Changmin pun segera berpindah posisi duduk, menjadi di depan junghee. Mereka duduk bersila dan saling berhadapan. Junghee tidak berani melihat changmin karena wajah bersinarnya menyilaukan mata junghee. Sedangkan changmin sudah seperti orang gila karena tersenyum sedari tadi melihat wajah junghee -__-

Changmin memegang kedua bahu junghee dan seketika istrinya itu langsung tertegun. Apa yang akan terjadi? *plaak, jangan mikir yang aneh dulunya. Author ga bakalan buat NC karena author sendiri di bawah umur dan tidak tau juga ff NC itu seperti apa? Errr* (╯︵╰,)

Raut kecemasan tampak jelas di muka junghee dan changmin  tersenyum  bertambah gila.
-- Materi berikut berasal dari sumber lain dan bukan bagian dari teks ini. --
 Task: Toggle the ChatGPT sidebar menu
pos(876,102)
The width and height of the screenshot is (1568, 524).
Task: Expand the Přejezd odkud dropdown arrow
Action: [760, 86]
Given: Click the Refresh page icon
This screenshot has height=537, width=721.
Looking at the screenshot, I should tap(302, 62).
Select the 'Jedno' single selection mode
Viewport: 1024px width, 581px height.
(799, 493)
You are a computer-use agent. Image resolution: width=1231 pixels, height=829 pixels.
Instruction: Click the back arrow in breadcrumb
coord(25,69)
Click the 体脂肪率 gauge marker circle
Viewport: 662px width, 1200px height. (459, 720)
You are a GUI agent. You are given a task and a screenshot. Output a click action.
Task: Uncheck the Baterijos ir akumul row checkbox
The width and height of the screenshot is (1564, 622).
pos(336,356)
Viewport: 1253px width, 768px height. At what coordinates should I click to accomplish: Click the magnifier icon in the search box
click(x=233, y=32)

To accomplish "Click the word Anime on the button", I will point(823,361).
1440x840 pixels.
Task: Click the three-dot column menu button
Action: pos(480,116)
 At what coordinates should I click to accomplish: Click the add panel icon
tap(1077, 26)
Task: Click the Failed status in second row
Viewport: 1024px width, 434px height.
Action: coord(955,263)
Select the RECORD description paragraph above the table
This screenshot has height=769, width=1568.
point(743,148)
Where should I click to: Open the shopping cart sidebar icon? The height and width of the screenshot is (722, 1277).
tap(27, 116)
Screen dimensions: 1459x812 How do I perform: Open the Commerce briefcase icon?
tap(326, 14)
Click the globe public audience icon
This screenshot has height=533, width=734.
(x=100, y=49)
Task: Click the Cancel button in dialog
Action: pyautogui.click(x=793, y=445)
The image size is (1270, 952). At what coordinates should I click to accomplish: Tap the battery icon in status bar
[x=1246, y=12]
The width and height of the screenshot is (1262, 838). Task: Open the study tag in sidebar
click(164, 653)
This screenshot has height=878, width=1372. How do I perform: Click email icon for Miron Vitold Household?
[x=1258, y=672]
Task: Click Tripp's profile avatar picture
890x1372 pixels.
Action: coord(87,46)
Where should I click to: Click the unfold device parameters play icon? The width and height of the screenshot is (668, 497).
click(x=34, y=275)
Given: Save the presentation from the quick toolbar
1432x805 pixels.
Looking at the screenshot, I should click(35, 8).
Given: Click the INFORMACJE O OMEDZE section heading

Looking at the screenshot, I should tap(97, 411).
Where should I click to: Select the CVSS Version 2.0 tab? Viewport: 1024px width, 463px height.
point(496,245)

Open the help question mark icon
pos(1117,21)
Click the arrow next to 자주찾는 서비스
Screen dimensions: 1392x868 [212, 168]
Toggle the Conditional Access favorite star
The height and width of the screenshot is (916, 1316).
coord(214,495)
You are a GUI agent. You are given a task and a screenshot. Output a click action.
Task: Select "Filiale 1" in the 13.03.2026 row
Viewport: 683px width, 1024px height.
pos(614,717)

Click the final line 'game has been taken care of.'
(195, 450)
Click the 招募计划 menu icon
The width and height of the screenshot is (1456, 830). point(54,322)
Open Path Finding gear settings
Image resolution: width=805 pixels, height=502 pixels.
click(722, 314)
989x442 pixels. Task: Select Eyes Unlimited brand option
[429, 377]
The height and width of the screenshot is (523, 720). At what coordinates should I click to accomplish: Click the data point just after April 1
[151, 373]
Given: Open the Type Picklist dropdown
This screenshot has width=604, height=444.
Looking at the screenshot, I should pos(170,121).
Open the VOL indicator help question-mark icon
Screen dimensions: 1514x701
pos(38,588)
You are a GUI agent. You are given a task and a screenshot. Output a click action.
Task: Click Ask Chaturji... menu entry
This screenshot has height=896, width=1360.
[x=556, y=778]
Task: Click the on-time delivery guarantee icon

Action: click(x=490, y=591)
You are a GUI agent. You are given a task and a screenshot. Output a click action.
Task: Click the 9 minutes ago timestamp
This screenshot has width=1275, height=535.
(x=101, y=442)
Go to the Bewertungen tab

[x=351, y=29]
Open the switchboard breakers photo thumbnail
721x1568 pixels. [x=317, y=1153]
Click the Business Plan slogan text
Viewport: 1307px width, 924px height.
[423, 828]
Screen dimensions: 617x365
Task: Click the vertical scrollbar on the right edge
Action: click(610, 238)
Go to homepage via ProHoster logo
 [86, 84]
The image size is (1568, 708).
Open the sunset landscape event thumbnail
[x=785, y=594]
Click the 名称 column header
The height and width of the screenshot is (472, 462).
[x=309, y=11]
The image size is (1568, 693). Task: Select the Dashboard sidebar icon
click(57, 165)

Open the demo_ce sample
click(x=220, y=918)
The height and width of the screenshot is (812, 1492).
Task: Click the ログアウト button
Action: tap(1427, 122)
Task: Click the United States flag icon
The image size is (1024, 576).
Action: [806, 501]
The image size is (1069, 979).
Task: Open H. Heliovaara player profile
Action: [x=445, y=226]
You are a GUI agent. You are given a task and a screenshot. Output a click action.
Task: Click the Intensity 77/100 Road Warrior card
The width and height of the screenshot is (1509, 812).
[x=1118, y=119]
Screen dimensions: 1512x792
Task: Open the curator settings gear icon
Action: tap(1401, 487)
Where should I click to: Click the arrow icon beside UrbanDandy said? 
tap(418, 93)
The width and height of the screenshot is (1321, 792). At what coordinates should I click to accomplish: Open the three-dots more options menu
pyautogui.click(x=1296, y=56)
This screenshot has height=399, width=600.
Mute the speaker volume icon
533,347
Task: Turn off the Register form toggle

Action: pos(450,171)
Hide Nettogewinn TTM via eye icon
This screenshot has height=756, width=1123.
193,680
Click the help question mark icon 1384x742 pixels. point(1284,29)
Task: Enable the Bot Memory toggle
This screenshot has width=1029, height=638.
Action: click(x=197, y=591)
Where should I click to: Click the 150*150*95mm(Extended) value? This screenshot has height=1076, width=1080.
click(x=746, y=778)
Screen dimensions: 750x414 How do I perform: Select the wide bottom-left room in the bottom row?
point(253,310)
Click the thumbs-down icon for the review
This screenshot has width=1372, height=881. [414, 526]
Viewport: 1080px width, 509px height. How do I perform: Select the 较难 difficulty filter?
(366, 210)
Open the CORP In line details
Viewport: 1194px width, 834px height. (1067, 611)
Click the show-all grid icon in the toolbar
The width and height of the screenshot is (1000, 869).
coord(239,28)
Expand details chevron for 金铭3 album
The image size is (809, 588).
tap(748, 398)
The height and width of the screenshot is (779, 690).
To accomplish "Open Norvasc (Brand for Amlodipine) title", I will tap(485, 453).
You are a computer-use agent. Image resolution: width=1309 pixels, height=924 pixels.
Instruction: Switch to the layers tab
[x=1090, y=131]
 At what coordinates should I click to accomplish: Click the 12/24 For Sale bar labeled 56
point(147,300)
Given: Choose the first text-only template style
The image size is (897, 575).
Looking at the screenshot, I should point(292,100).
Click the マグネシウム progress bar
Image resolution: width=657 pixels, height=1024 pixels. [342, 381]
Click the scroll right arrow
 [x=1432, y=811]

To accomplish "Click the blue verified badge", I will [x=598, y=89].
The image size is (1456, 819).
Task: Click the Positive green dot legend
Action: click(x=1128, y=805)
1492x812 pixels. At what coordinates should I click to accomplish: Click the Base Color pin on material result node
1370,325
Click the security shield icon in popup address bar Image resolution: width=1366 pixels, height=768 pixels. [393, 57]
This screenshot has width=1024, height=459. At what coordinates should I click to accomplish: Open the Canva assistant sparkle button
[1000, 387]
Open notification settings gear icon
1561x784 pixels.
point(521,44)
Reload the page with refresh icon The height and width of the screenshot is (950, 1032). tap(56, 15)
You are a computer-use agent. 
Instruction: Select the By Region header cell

“di jeju ada resort perusahaan Dong In.  disana juga ada kuda dan kita bisa menaikinya!” ujar changmin tiba- tiba dan junghee pun merasakan lega dalam hatinya. Iya, pikir changmin akan… *hushhh, Do not NeThink ^^v*

“naik kuda?”

“ne,” jawab changmin mantap.

“tapi aku tidak bisa naik kuda!” ujar junghee apa adanya.

“Ya, kalau pun kau bisa menunggangi kuda aku tidak akan membiarkanmu naik sendirian!” ujar changmin dan junghee yang masih muda untuk menikah itu hanya berkerut tidak mengerti. Changmin yang mengetahui kepolosan junghee hanya bisa mengacak rambut istrinya pelan.

“ya, tentu saja kita akan menunggangi kuda berdua.” Jelas changmin lagi dan junghee langsung mengangguk- ngangguk paham.

✖✖✖✖✖

Pukul tujuh pagi mereka sudah meninggalkan seoul untuk segera berangkat ke jeju. Sekitar beberapa jam menaiki pesawat barulah bisa sampai di pulai jeju yang sangat terkenal itu.

Tanpa terasa pesawat akan landing beberapa menit lagi dan junghee masih tertidur. Bahkan ia tertidur sejak naik pesawat tadi. Changmin? Yah, seperti yang sebelum-se belumnya, senyum tergila- gila melihat wajah junghee, wajah istrinya! ง^•^ง

Penumpang pesawat lainnya sudah mulai berdiri untuk turun. Sedangkan changmin sibuk membangunkan junghee yang sudah berbaur dengan mimpinya. Entah apa yang sedang ia mimpikan sehingga membuat changmin kesulitan untuk membangunkannya, tapi changmin dengan yakinnya kalau junghee pasti sedang memimpikan dirinya -__-

Sampai penumpang yang lainnya tampak sudah turun semua, junghee masih tidur! Seorang pramugari pun menghampiri changmin.

“maaf tuan, anda tidak turun!” tanya pramugari itu sebelum ia tepat datang di bangku changmin. Ia berjalan dan akhirnya hanya mengangguk mengerti.

‘oh, ternyata istrinya belum bangun! Ah, sepertinya mereka pasangan muda yang akan honeymoon ke jeju’ pikir pramugari itu.

“emm,” pramugari itu sesekali tersenyum karena changmin sampai kehabisan akal untuk membangunkan junghee sehingga mengacak- ngacak rambutnya sendiri.

“hm, tuan di gendong saja istrinya!” saran si pramugari yang terdengar sedikit mencampuri. Tapi, changmin langsung menangguk dan berbinar.

“oh, arra. Kalau begitu bisa tolong bawakan tas ini?” pinta changmin menunjuk tas selempang junghee.

“tentu”

✖✖✖✖✖

Changmin terbangun dan langsung melirik jam tangannya. “ah, sudah pukul 4” gumamnya yang merasa sudah lama tidur. Ia pun beralih ke arah orang yang tidur di sampingnya, junghee.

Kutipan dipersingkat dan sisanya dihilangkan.